# Puzzling roll X dice, choose Y highest problem

by chawk
Tags: average, choose, dice, probability, roll
 P: 523 Puzzling roll X dice, choose Y highest problem Yes, working out order statistics of discrete random variables can be tricky. We can label the sorted n-sided dicerolls as $$Z_1,\ldots,Z_x$$ where $$n\ge Z_1\ge \ldots \ge Z_x\ge 1$$. To work out the expectation $$E[Z_1+\ldots+Z_y]$$ we just need to know the marginal distribution of each Z. In fact $$P[Z_k\le j]$$ is the probability that at most k-1 of the dice are greater than j, so $$P[Z_k\le j] = \sum_{i=0}^{k-1}(^xC_i)(1-j/n)^i (j/n)^{x-i}$$ and with $$P[Z_k= j] = P[Z_k\le j] - P[Z_k\le j-1]$$ we can work out $$E[Z_k]$$ for each k.

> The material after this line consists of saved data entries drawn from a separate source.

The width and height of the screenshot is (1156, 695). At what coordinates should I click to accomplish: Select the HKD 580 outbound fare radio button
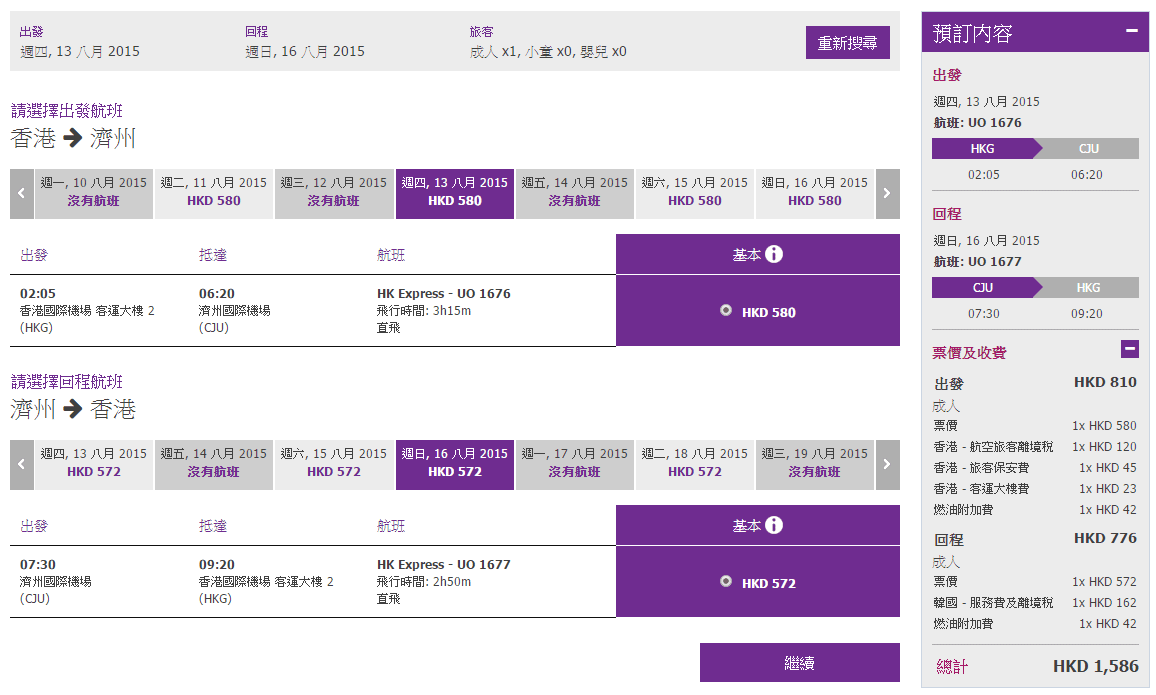pos(726,311)
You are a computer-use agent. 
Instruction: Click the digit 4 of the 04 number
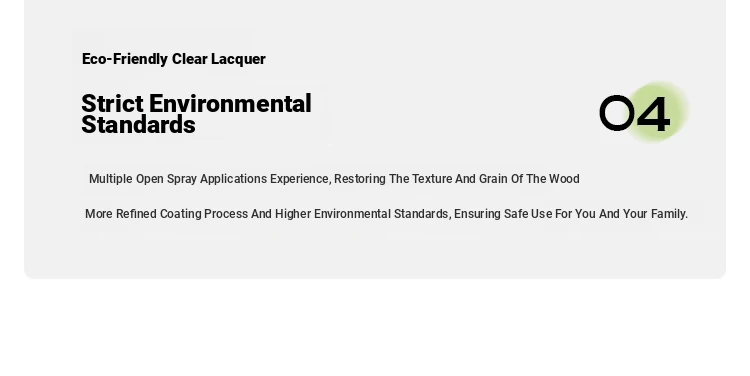[654, 114]
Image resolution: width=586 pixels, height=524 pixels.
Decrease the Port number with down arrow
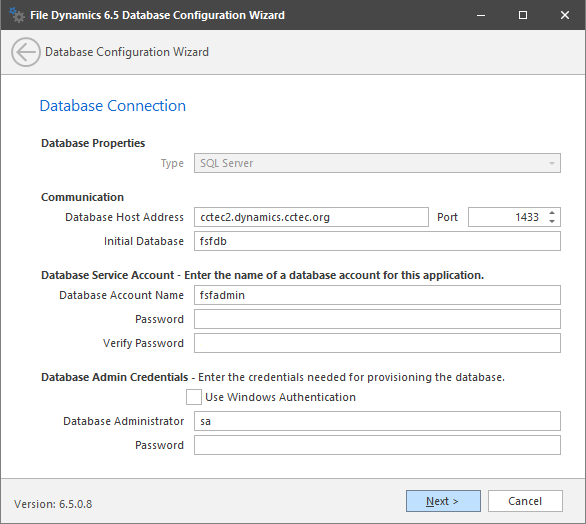pos(552,221)
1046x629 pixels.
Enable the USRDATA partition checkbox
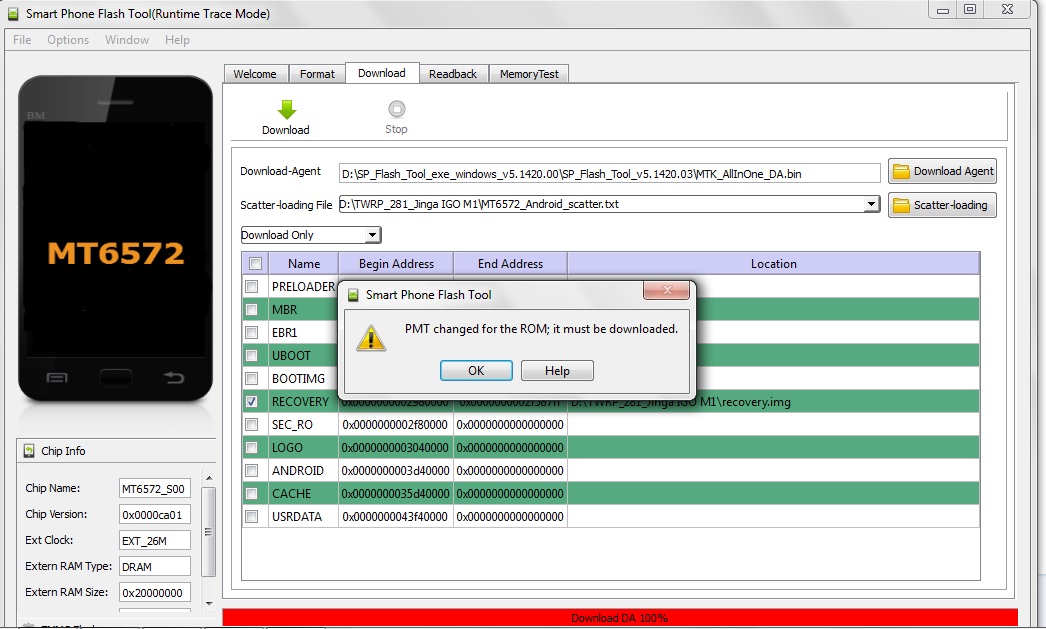255,516
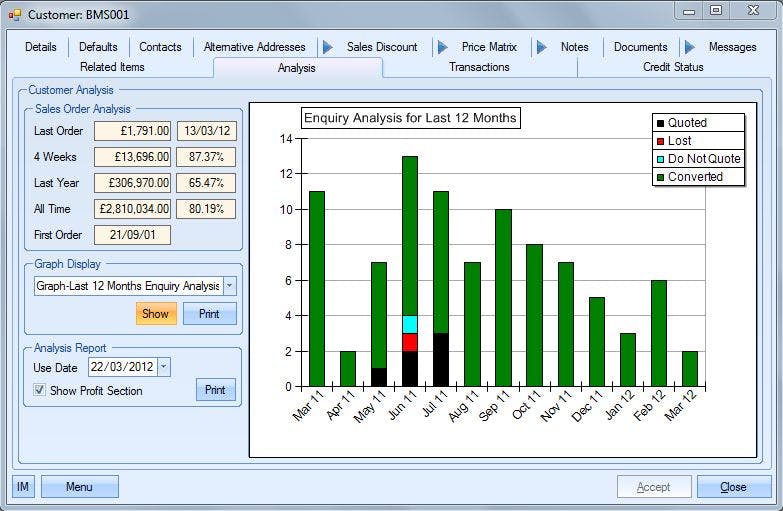Click the IM button at bottom left

(x=23, y=487)
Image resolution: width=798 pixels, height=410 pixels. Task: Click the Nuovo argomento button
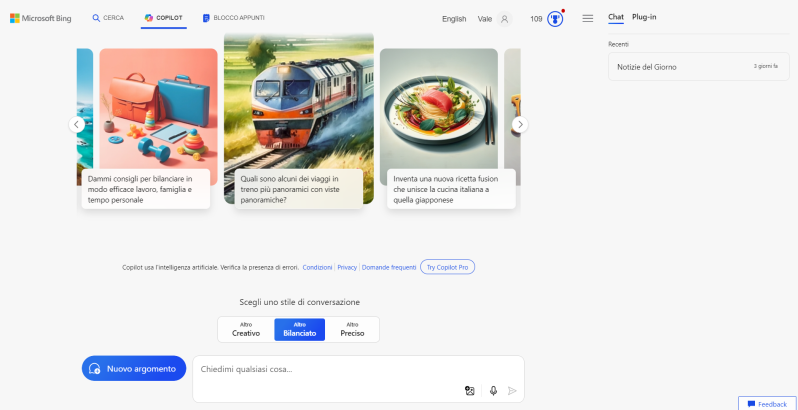click(x=134, y=369)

 P: 256 Ah, so you can compute the average without having to find the distribution of Z1+...+Zy. That is very cool. I was hoping someone would post a way to do that. Thanks, bpet. Finding the distribution of Z1+...+Zy is not so bad after all. I originally thought it could only be computed recursively, and not in a way that would lead to a general formula. But then I saw how to break the problem down into smaller parts. For instance, assume that you roll x dice, each of which has z sides, and want the sum S of the y highest values rolled. Let r be the smallest value that occurs among the y highest. Suppose that exactly i of the x dice have values less than r, j are equal to r, and the rest are greater than r. If i+j = x, then each of the y highest takes on the value r, and S = y*r is the only possibility for the sum. Otherwise, if i+j < x, then that leaves x-i-j dice whose values are greater than r. Of the highest y, y - (x-i-j) of them take on the value r. So for the sum S to take on some particular value s, the remaining x-i-j dice need to sum to s-r*(y+i+j-x). Further, these values of these dice are restricted to r+1, r+2, ...., z. The number of ways this can be done is the same as the number of ways to distribute s-r*(y+i+j-x) indistinguishable balls among x-i-j cells such that every cell has between r+1 and z balls. And this is the same as the number of ways to distribute s-r*(y+i+j-x)-(r+1)*(x-i-j) = s+i+j-x-r*y balls among x-i-j cells so that each cell has between 0 and z-r-1 balls. Using the principle of inclusion-exclusion, the number of ways to distribute B indistinguishable balls among C cells so that each cell has between 0 and D balls is $$N(B;C,D) = \sum_{k=0}^C (-1)^k \binom{C}{k} \binom{B-k(D+1) + C-1}{C-1}$$ for C > 0. We take N(0;0,D) to be 1. So for each pair i,j, there are $$\frac{x!}{i!j!(x-i-j)!}$$ ways to separate the x dice into those that are less than, equal to, and greater than r. Then there are (r-1)i ways to choose the values of those less than r. And finally there are N(s+i+j-x-r*y; x-i-j, z-r-1) ways for the y highest to sum to a particular value s. So, summing the resulting expression over the allowed values of r, i, and j results in $$\sum_{r=1}^{z}\sum_{i=0}^{x-y}\sum_{j=x-y-i+1}^{x-i}\frac{x!}{i!j!(x-i-j)!}(r-1)^i N(s+i+j-x-ry; x-i-j, z-r-1)$$ ways for the sum S of the y highest of x z-sided dice to take on the value s.